Doktorlar başlangıçta durumu pek önemsemedi. Anna, yaşadığı çaresizliği “Doktorlar beni eve gönderip ‘denemeye devam et’ dediler, hatta musluğu açıp sesini dinlememi önerdiler” sözleriyle dile getirdi.
Durumu giderek kötüleşen Anna, Aralık 2018’de tekrar hastaneye yatırıldı. Yapılan detaylı incelemeler sonucunda, beyninin mesanesiyle iletişim kuramadığı ve mesanesinin işlevsiz olduğu ortaya çıktı. Aylar süren belirsizlikten sonra nihayet ‘Fowler Sendromu’ teşhisi konuldu.
Doktorlar, Anna’ya doğal yollardan tuvalete gitmesinin artık mümkün olmadığını ve ömür boyu kateter kullanması gerektiğini açıkladılar. Bu durumu kabullenmekte ilk başta zorlanan Anna, “Başlangıçta bir yas süreci yaşadım çünkü bu tamamen yabancı bir durumdu. Ancak en azından neyle karşı karşıya olduğumu bilmek biraz olsun rahatlattı” şeklinde konuştu.
İlk olarak günde beş kez kendine kateter takmayı öğrenen Anna, tekrarlayan enfeksiyonlar sebebiyle 2020 yılında suprapubik kateter adı verilen kalıcı bir sisteme geçti. Karın bölgesinden doğrudan mesaneye yerleştirilen bu tüp, idrarı bir torbaya aktarıyor ve Anna bu torbayı günde birkaç kez boşaltıyor.
Başlarda yaşadığı psikolojik zorluklara değinen genç kadın, zamanla bu duruma alıştığını ve özgüvenini yeniden kazandığını belirtiyor: “Artık torbayı saklamaya çalışmıyorum. Şort veya kısa bir üst giydiğimde görünebilir, ancak bu beni rahatsız etmiyor. İnsanlar soru sorduğunda durumu açıklıyorum.”

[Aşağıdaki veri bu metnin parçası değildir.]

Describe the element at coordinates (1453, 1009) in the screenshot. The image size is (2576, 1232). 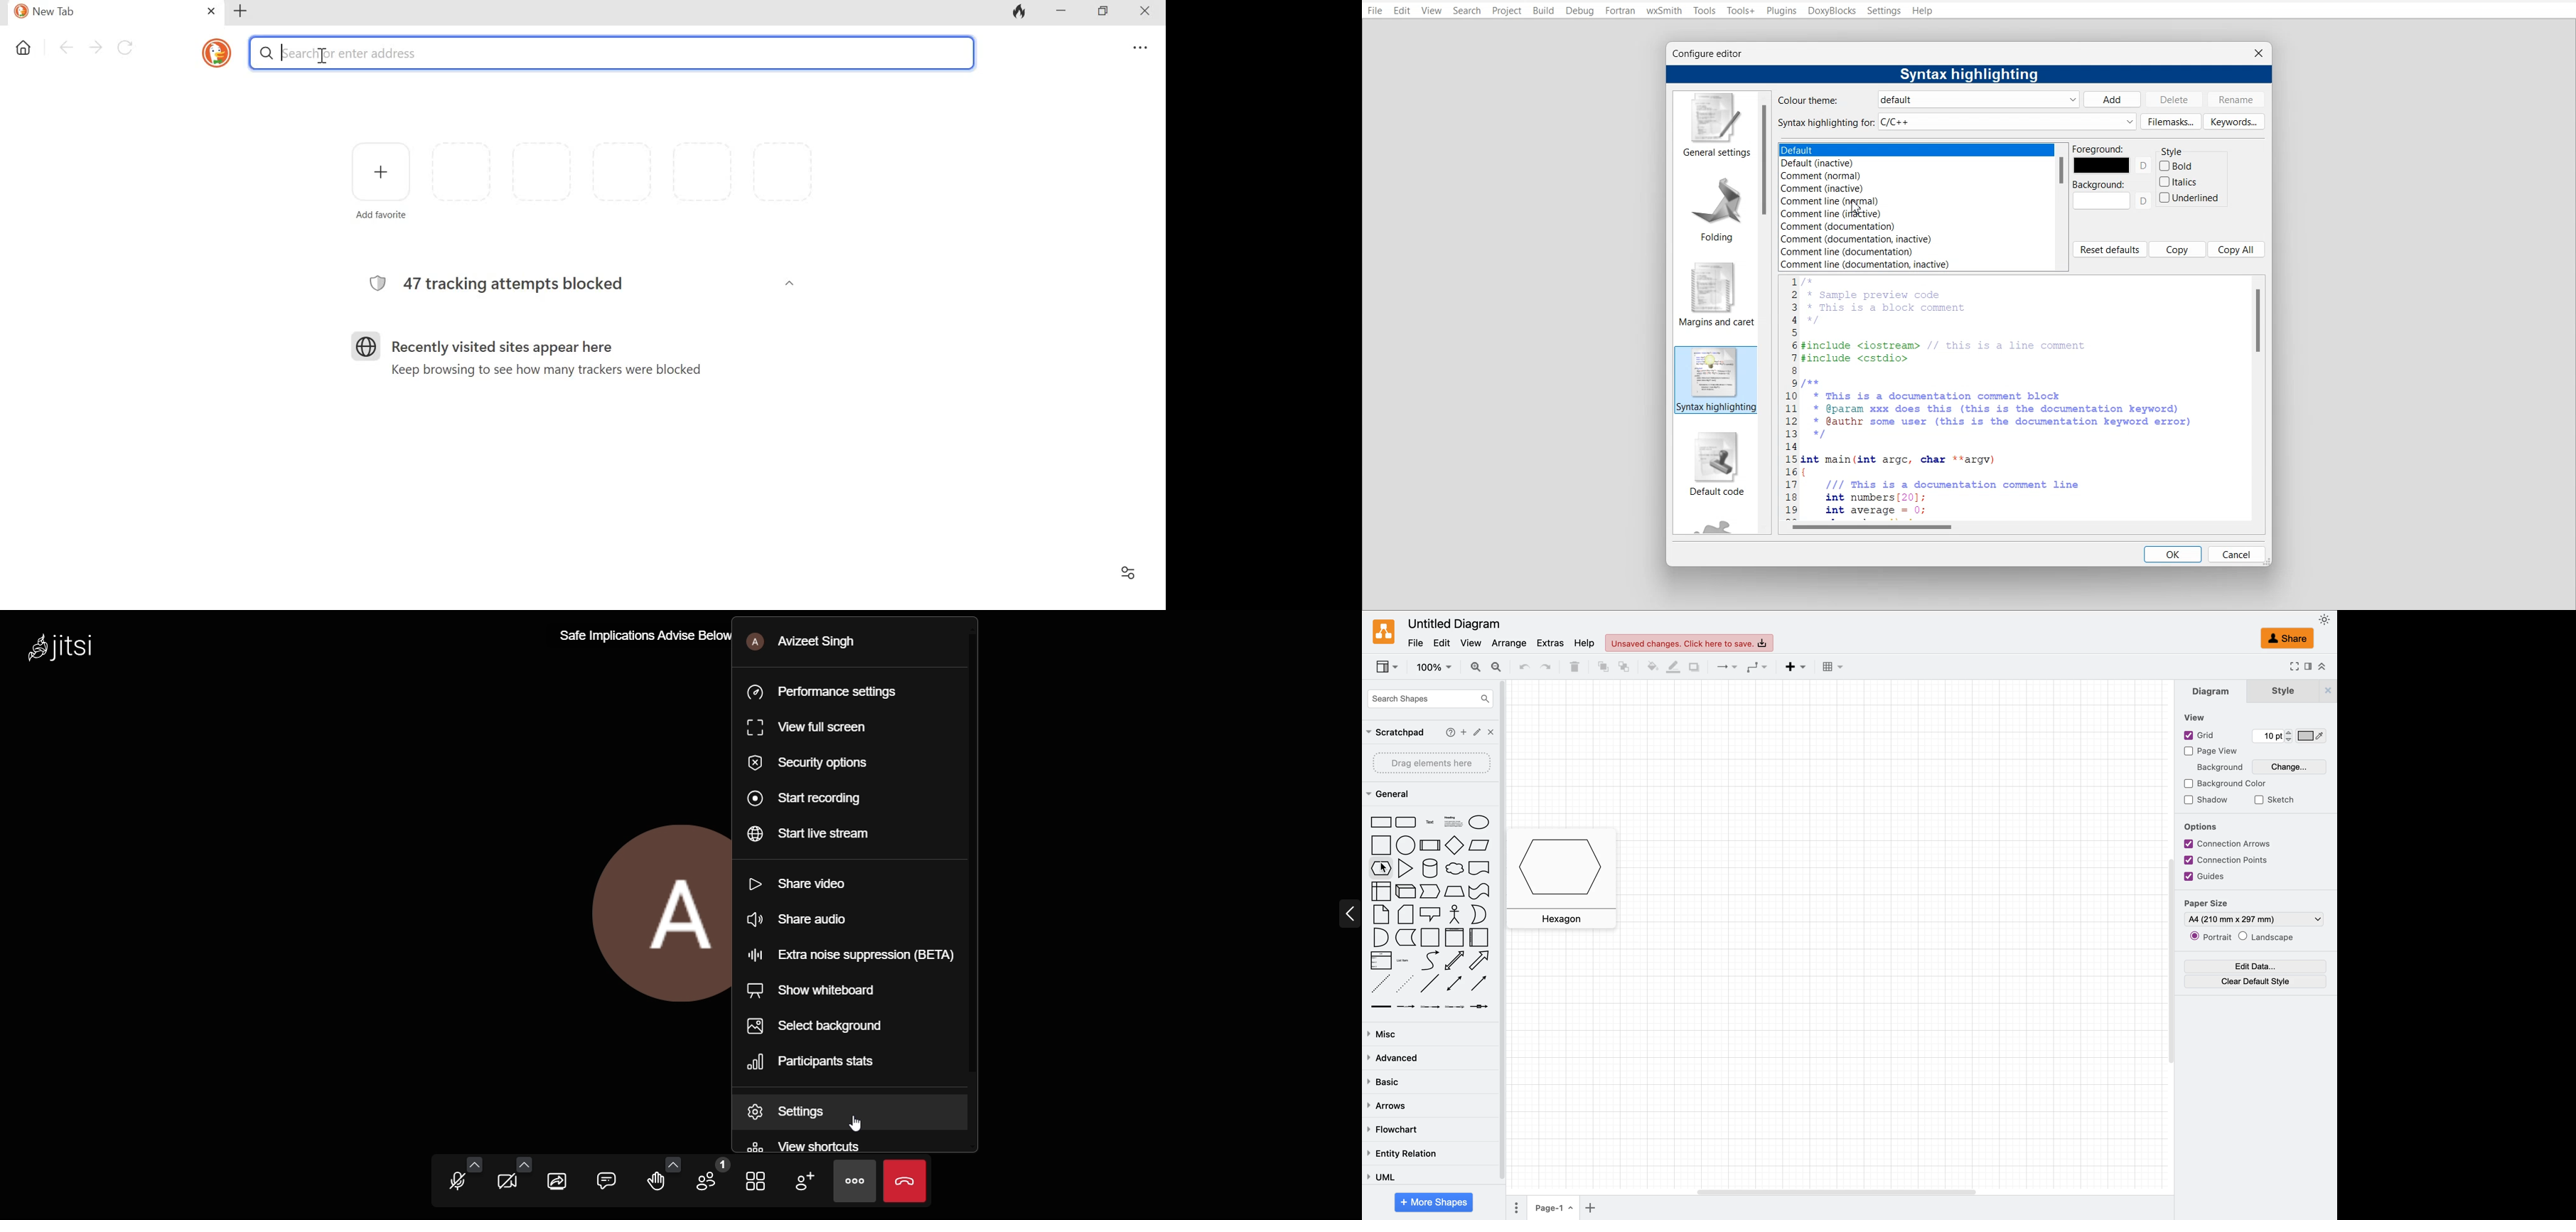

İlk zamanlarda dünyada bu sorunu yaşayan tek kişi olduğunu düşünen Anna, sosyal medya aracılığıyla benzer durumdaki diğer hastalarla bağlantı kurarak yalnız olmadığını anladı:
“Bu durum insanı çok yalnız hissettiriyor fakat benzer deneyimler yaşayan bir toplulukla tanışmak bana büyük güç verdi. Tuvalet gibi konular, özellikle kadınlar arasında hala bir tabu. Fakat bu gerçekleri konuşmazsak kimse öğrenemez. Artık utanmıyorum ve başkalarına da yalnız olmadıklarını göstermek istiyorum.”